Reproduce the rows starting at the line that contains "Screen dimensions: 753x423" and ending at the line that contains "1143x355 pixels. click(x=1080, y=13)", renaming "thumbnail" as "tile" and leaving everything else unchanged. Omit the pictures from your answer.

RECORDS SHOWN>
=-=-=-=-=
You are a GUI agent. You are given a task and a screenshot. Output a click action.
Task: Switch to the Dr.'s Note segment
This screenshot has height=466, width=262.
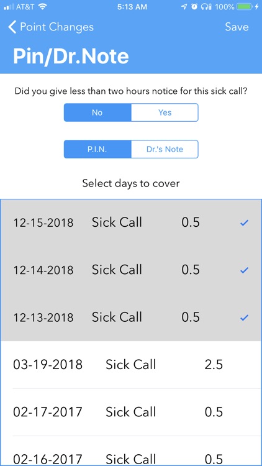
=-=-=-=-=
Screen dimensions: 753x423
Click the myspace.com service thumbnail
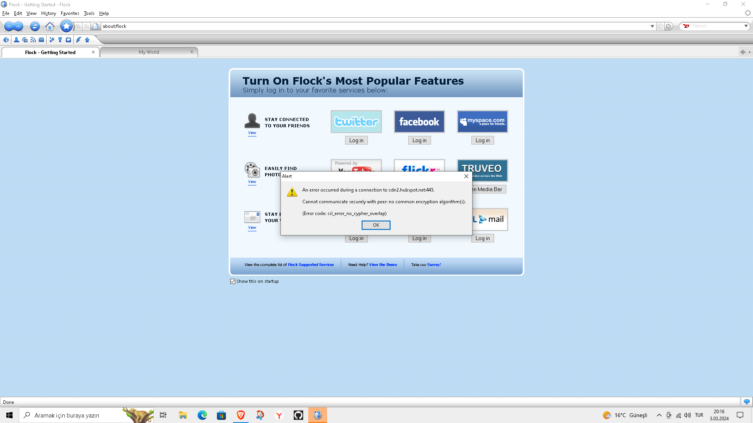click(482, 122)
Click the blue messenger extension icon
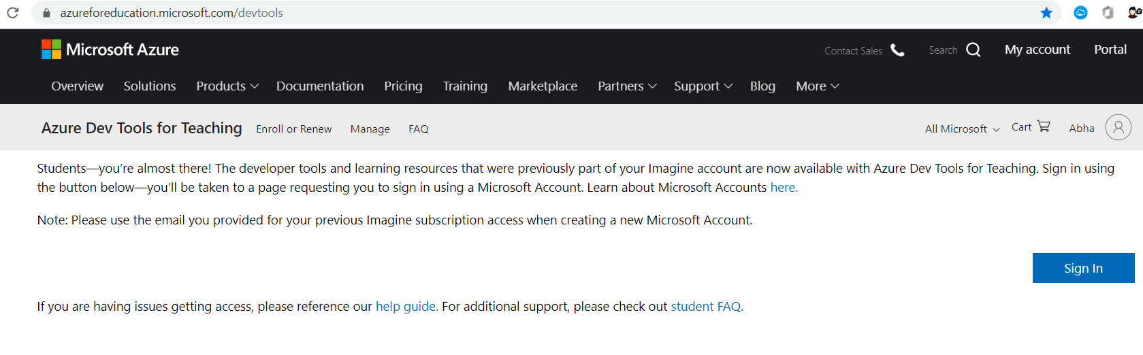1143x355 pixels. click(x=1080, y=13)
=-=-=-=-=
RESULT OF THE TASK>
Screen dimensions: 753x423
Click the myspace.com service tile
click(482, 122)
Click the blue messenger extension icon
1143x355 pixels. click(x=1080, y=13)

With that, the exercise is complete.